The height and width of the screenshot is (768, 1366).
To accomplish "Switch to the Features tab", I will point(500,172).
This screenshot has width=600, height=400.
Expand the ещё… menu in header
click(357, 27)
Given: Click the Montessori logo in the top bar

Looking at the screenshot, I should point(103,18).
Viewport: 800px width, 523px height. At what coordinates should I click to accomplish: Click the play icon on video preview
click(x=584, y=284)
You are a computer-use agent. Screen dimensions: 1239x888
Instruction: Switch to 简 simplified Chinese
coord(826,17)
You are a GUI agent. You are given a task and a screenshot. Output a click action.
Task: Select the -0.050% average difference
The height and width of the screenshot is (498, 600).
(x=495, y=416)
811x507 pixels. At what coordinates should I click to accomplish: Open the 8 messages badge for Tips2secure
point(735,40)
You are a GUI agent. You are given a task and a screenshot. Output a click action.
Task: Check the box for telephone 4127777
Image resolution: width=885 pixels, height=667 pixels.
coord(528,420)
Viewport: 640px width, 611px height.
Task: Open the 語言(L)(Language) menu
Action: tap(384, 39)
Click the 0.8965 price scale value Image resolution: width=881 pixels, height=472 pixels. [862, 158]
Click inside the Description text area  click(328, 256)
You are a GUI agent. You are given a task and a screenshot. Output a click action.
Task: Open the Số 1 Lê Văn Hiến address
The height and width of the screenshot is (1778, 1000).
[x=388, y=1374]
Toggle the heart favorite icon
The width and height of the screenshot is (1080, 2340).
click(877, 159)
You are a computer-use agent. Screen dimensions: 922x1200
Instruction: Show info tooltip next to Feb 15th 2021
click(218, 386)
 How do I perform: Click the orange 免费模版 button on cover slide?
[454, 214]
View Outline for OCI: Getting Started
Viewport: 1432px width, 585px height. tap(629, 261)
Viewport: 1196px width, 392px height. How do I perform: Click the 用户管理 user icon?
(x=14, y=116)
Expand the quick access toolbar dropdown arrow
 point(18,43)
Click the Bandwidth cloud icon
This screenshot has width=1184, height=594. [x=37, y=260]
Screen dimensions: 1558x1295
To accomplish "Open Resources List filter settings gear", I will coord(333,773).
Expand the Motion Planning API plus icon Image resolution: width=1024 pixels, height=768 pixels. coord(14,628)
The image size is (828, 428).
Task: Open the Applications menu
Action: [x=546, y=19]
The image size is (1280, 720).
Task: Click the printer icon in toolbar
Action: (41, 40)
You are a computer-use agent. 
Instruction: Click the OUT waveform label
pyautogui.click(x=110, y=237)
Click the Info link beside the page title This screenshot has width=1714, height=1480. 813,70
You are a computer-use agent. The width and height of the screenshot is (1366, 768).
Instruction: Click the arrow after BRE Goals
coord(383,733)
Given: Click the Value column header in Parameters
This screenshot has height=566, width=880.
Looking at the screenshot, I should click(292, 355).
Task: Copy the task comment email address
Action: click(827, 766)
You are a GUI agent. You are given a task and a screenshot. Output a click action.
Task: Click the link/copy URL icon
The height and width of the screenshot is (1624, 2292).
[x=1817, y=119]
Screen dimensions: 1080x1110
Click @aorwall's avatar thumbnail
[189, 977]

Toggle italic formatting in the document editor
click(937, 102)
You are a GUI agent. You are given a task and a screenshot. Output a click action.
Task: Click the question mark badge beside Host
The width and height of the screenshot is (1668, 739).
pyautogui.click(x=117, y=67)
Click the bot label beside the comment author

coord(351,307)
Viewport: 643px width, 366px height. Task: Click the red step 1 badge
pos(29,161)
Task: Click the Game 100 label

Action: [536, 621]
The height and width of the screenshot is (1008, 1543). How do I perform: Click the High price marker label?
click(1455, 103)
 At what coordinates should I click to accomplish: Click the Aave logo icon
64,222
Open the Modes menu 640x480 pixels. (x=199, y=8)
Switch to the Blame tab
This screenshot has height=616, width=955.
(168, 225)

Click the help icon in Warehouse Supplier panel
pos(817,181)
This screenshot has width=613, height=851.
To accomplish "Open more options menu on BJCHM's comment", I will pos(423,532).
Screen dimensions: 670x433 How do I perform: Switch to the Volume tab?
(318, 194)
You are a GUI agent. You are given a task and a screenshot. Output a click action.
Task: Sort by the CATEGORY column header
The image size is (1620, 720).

WHAT YOU WILL DO
Across these entries, count each line where the string "link" shows up. Give only the count.

TASK SOLUTION
2